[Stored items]

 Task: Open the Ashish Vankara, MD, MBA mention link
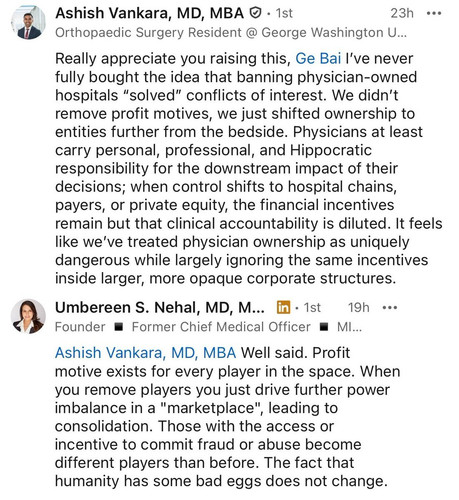click(x=145, y=353)
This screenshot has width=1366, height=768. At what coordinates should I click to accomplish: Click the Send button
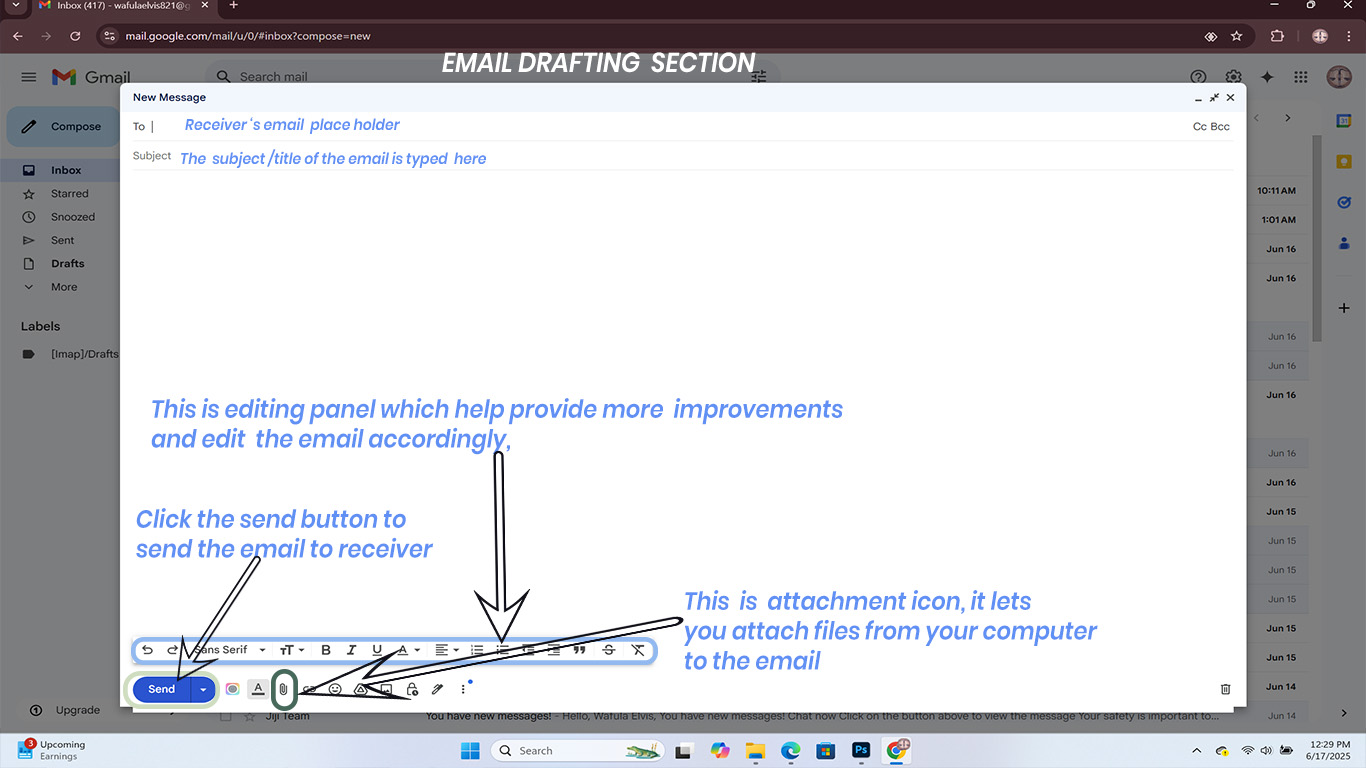(x=161, y=689)
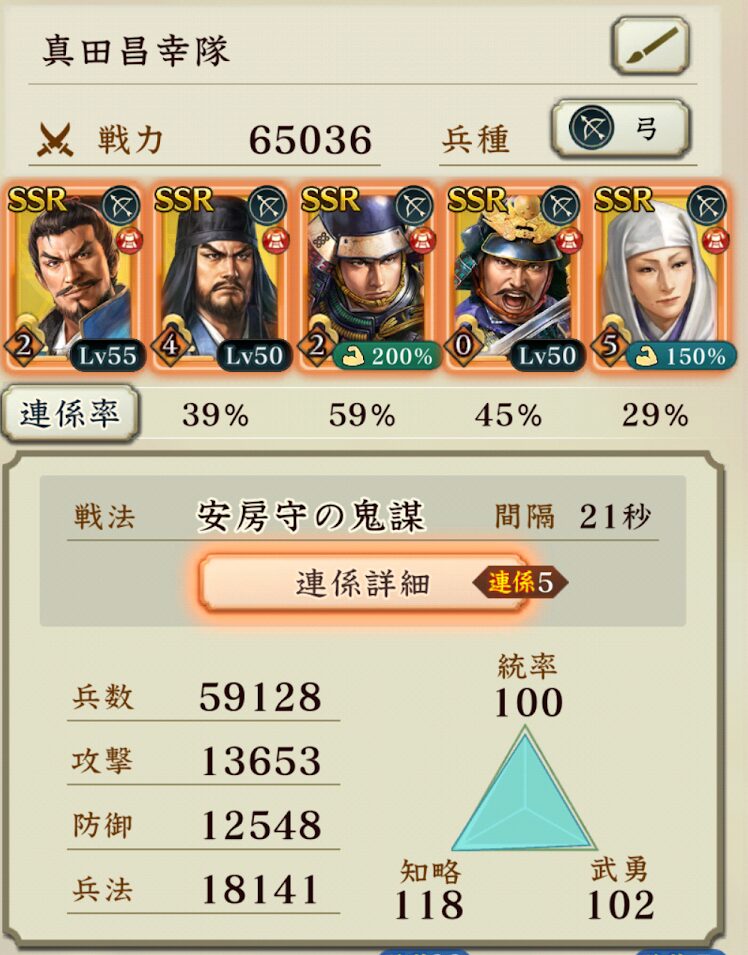Tap the 連係率 button
This screenshot has width=748, height=955.
[70, 414]
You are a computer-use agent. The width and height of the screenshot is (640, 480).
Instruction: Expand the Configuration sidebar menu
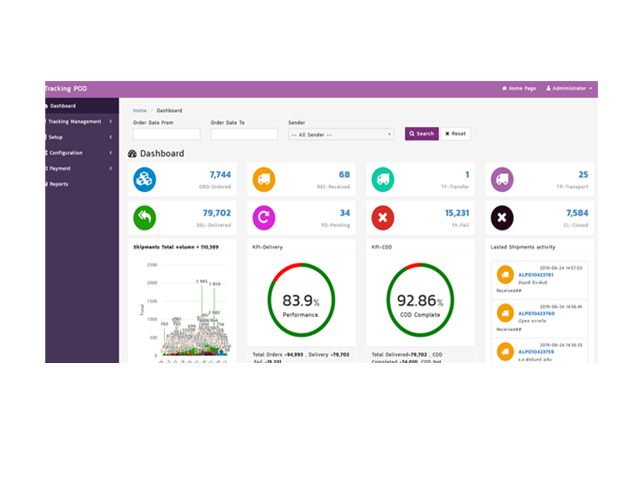(80, 153)
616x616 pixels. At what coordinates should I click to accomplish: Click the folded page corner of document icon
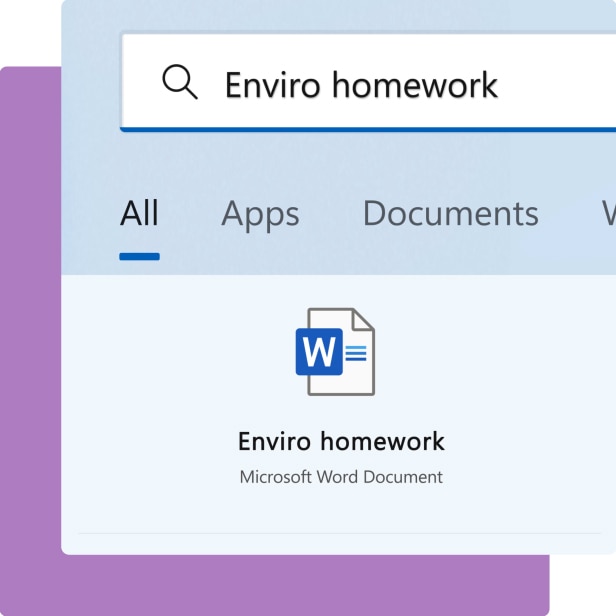click(x=363, y=319)
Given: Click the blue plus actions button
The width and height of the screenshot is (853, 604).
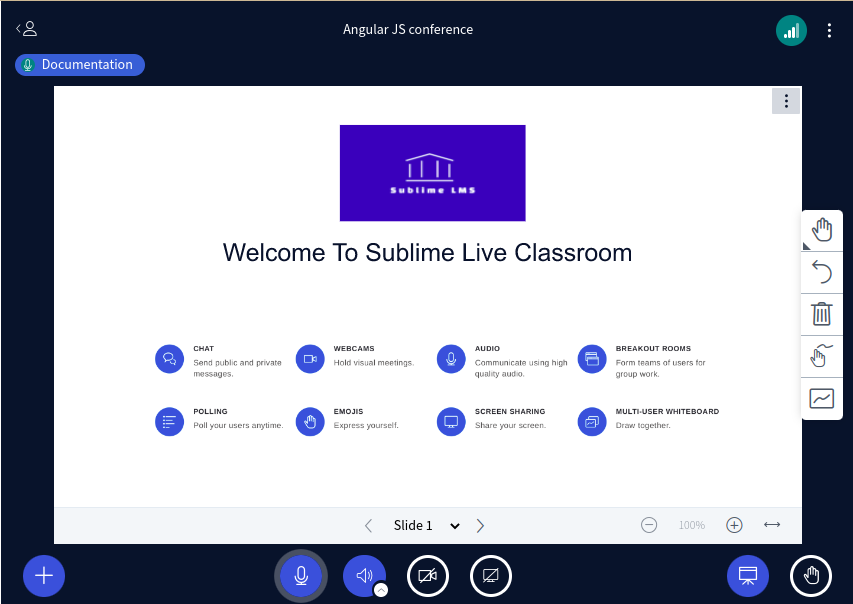Looking at the screenshot, I should click(44, 576).
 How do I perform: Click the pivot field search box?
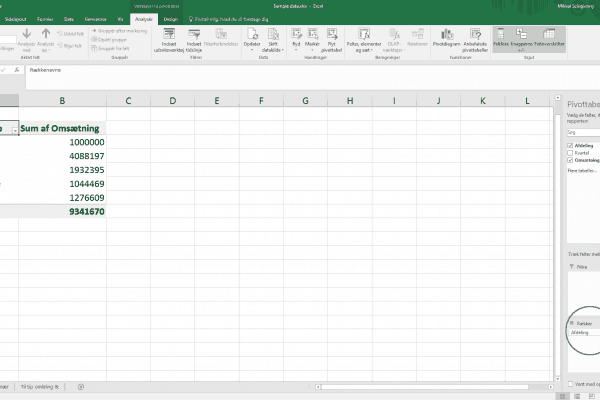(x=580, y=131)
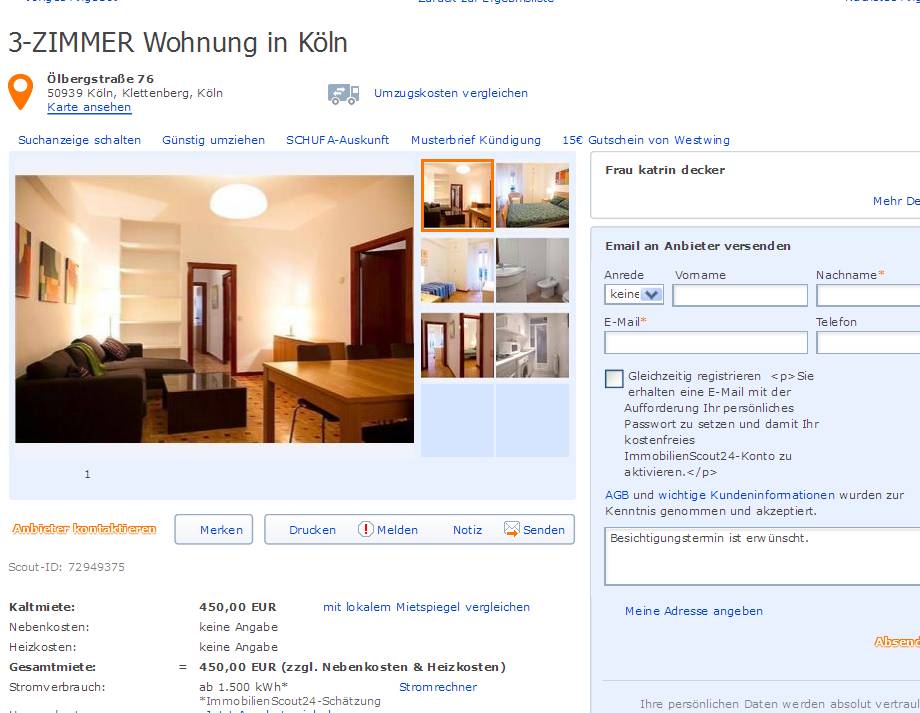Open the Anrede dropdown
This screenshot has width=920, height=713.
(x=634, y=295)
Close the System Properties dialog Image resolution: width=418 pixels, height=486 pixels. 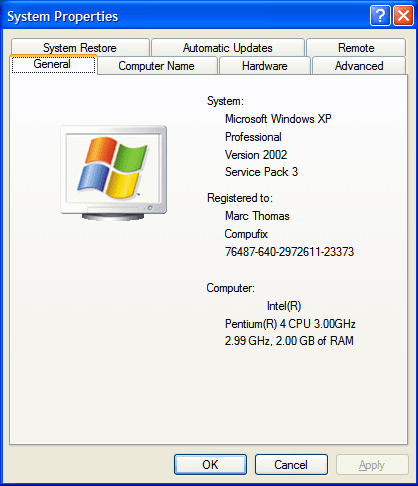(x=403, y=15)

• Work instructions
Nothing but the lines from the start of the records above through the line with "Given: Click the blue plus actions button" should be retyped, each exactly as written; leave out all pictures.

• Result for this exercise
 Task: Open the Ashish Vankara, MD, MBA mention link
click(x=145, y=353)
This screenshot has width=1366, height=768. At what coordinates should I click to accomplish: Click the Send button
(x=161, y=689)
Tap the 連係率 button
This screenshot has width=748, height=955.
[70, 414]
You are a computer-use agent. The width and height of the screenshot is (640, 480).
Instruction: Expand the Configuration sidebar menu
(80, 153)
616x616 pixels. At what coordinates should I click to accomplish: Click the folded page corner of document icon
click(x=363, y=319)
Given: Click the blue plus actions button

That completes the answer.